25 May, 2016
In the recent case of Cofely Ltd v Anthony Bingham & Knowles Ltd  EWHC 240, England’s High Court made an order for the removal of the arbitrator (Anthony Bingham), pursuant to section 24 (1)(a) of the Arbitration Act 1996, on the grounds of apparent bias, as in the previous 3 years, 19% of the arbitrator’s appointments and 25% of his income had come from cases involving one of the parties in the arbitration proceedings. Further, the manner in which the arbitrator responded to requests for information about his relationship with that party to the arbitration raised a concern.
Cofely Ltd, a major construction company, had appointed Knowles, a well-known firm of claims consultants, in respect of a construction dispute it was involved in. A dispute then arose between Cofely and Knowles, with Knowles claiming that Cofely had breached provisions of the Success Fee Agreement they had entered into.
Pursuant to an arbitration agreement in the Success Fee Agreement, Knowles served notice of arbitration on Cofely and applied to the Chartered Institute of Arbitrators (CIArb) for the appointment of an arbitrator. In the application, Knowles asked for Anthony Bingham to be appointed as arbitrator and stated that it was preferable that the arbitrator had quantity surveying and delay analysis experience. Despite, Cofely’s objection (in their view it was not necessary for the arbitrator to have quantity surveying and delay analysis experience), the CIArb appointed Bingham.
The arbitration commenced and Knowles made an application for a partial award, which the arbitrator granted, finding in favour of Knowles on its claims and directing Cofely to pay it £1 million. Cofely paid the partial award, without challenge.

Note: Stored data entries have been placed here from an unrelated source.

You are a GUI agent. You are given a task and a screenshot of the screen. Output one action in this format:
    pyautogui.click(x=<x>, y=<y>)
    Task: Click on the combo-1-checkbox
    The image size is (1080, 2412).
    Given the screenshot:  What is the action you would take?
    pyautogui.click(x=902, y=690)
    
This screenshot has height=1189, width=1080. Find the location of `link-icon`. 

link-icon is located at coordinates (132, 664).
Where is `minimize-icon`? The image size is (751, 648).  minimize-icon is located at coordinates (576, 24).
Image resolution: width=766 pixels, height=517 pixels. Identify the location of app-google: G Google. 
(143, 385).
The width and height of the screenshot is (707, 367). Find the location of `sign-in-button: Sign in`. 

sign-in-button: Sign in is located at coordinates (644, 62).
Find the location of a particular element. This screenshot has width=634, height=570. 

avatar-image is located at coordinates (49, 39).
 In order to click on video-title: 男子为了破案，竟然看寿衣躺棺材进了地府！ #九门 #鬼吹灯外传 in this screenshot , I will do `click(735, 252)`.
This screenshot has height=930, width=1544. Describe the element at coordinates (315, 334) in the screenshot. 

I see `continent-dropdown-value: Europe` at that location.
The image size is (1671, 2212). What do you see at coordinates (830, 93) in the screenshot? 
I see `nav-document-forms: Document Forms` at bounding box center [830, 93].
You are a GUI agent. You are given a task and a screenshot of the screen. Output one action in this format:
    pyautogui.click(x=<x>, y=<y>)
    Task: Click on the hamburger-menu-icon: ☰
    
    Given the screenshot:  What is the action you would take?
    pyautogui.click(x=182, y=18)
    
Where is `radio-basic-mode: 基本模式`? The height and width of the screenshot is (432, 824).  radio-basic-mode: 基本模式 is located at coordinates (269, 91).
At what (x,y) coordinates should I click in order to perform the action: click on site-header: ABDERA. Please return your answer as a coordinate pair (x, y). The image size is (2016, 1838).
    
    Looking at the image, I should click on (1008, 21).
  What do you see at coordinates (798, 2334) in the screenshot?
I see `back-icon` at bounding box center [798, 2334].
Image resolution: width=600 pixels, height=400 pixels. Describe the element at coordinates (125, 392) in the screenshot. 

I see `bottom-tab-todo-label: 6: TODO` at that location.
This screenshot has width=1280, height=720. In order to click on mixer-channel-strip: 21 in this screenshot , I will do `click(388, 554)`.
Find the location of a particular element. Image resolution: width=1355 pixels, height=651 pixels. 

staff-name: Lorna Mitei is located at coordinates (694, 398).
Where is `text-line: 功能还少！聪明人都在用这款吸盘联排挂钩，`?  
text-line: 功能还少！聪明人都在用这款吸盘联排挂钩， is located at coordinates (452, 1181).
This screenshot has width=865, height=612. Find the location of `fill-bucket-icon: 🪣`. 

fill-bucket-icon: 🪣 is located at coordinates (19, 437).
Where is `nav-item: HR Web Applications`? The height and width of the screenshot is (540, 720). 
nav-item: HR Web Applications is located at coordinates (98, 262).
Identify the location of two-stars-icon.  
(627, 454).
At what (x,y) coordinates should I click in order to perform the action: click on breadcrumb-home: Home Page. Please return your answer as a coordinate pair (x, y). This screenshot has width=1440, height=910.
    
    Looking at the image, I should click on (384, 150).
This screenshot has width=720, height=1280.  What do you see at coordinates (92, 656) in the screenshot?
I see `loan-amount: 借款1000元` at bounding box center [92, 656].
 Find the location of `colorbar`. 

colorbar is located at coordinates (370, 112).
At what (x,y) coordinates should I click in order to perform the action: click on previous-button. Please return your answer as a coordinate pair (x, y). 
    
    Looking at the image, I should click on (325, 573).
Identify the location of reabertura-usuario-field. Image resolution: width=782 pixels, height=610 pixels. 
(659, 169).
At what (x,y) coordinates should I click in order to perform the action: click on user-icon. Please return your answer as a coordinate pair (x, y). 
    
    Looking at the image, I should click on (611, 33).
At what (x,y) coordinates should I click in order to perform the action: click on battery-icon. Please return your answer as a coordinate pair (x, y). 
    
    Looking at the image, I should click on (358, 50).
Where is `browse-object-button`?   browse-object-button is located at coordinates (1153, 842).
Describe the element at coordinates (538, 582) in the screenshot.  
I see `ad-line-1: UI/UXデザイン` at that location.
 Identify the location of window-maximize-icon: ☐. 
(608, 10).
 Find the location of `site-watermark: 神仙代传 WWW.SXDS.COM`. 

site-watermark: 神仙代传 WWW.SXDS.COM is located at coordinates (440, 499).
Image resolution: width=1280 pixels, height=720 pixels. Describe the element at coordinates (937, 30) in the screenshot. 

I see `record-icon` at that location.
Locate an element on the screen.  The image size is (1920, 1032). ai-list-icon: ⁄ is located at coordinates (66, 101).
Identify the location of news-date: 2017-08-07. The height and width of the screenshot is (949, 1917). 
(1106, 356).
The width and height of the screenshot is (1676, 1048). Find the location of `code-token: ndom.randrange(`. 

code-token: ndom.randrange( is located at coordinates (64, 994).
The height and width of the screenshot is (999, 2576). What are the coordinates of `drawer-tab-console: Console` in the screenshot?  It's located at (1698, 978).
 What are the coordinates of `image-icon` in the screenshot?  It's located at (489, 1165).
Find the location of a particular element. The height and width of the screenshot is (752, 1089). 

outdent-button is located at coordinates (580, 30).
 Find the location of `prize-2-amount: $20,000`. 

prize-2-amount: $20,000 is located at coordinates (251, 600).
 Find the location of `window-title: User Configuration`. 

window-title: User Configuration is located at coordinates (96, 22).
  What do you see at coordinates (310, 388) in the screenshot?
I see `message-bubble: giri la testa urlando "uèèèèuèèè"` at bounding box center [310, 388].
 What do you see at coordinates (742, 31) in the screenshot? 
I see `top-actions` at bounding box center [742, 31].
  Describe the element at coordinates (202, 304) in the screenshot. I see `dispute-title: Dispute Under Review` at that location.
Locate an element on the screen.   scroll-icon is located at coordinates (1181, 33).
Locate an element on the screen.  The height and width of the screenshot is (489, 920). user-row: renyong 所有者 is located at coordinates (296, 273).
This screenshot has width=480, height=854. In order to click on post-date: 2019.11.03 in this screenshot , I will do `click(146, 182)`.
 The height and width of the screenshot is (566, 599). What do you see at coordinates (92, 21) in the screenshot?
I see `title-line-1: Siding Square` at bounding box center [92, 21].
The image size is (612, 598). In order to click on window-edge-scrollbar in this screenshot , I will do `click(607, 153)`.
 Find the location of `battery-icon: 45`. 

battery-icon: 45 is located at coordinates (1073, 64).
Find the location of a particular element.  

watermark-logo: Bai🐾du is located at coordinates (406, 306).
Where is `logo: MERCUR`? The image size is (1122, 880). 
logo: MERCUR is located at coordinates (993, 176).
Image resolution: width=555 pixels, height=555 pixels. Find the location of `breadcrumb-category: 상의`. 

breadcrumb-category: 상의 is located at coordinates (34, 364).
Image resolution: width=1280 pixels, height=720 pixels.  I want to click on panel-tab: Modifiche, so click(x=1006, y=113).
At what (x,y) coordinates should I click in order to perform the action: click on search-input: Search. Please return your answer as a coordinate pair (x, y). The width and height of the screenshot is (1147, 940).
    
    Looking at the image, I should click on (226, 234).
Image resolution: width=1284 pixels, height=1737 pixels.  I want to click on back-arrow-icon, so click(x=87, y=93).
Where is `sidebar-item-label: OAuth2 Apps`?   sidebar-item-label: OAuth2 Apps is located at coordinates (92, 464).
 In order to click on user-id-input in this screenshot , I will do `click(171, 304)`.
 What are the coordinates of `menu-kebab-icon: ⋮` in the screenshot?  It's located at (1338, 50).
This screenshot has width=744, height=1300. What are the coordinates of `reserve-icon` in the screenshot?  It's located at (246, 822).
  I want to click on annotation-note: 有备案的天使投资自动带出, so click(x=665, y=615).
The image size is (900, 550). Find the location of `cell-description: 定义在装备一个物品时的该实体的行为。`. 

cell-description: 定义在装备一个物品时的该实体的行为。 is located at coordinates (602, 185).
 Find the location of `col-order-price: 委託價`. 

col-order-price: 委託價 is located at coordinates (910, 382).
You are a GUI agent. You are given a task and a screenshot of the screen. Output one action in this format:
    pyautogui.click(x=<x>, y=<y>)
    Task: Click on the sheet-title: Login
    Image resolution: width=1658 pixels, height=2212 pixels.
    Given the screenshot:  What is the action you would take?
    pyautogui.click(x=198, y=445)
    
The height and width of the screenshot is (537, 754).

Subsequently, a judgment was issued in Eurocom Ltd v Siemens plc  EWCH 3710 (TCC), in which the court found that there was a strong prima facie case that Knowles, when applying for the appointment of an arbitrator in that case, had falsely claimed conflicts of interest in respect of some other potential arbitrators, so that Bingham would be appointed. Following the Eurocom judgment, Cofely’s solicitors wrote to Knowles and then also Bingham, requesting information about Knowles’ dealings with Bingham, but Bingham repeatedly questioned the relevance of such and subsequently ruled that the tribunal was properly constituted and that there was no conflict of interest.
Cofely then applied under section 24(1)(a) of the Arbitration Act 1996 to remove Bingham as arbitrator on the grounds that circumstances existed that gave rise to justifiable doubts as to his impartiality. The Court ruled that Cofely was entitled to have Bingham removed as arbitrator and if he would not resign, the Court would grant an order removing him.
The Court referred to the relevant test for apparent bias under Section 24(1) (a) of the Arbitration Ordinance (which reflected the common law test), namely whether the fair- minded and informed observer, having all the facts, would conclude that there was a real possibility that the tribunal was biased.
The Court held that the following in relation to Bingham’s appointment gave grounds for doubt about the appointment and justified his removal:
In the past 3 years he had acted as either arbitrator or adjudicator 25 times in cases involving Knowles as a party or a party representative.
Of those 25 cases, 22 related to cases where Knowles was acting for the claimant/referring party, and 3 related to cases where Knowles itself was the claimant/referring party.
This constituted 18% of Bingham’s total appointments and 25% of his total income as arbitrator/adjudicator over the past 3 years.
In all 25 cases, Knowles had requested the appointment of someone who was both a quantity surveyor and a barrister, which would significantly reduce the pool of possible candidates and increase the likelihood of Bingham being appointed.
The Court also found that the following raised concerns of apparent bias:
In light of the Eurocom case, it was reasonable for Cofely to inquire about the nature of Bingham’s relationship with Knowles, and yet Bingham’s response involved avoiding addressing the requests and instead gave the appearance of seeking to foreclose further inquiry by demonstrating their irrelevance and, moreover, doing so in an aggressive manner.
Although it had been reasonable for Bingham to have called a meeting to address Cofely’s concerns, the meeting instead became a hearing at which Bingham ruled that there was no apparent bias and that the tribunal was properly constituted, when neither of the parties had asked for such ruling. Further, the transcript of that hearing showed how Bingham had effectively cross-examined Cofely’s counsel and did so aggressively and in a hostile and inappropriate manner.
These concerns were further highlighted by Bingham’s witness statement, which showed that he did not recognise the relevance of the relationship information or the need for disclosure and this lack of awareness demonstrated a lack of objectivity and an increased risk of unconscious bias.
The construction arbitration community in Hong Kong is not large. Many arbitrators may have been appointed by the same party or law firm frequently. Whether the Hong Kong Courts will apply this case in considering applications for removing arbitrators in similar situations remains to be seen. Perhaps the way the arbitrator was responding to Cofely’s inquiries was a more important factor in determining whether there was apparent bias.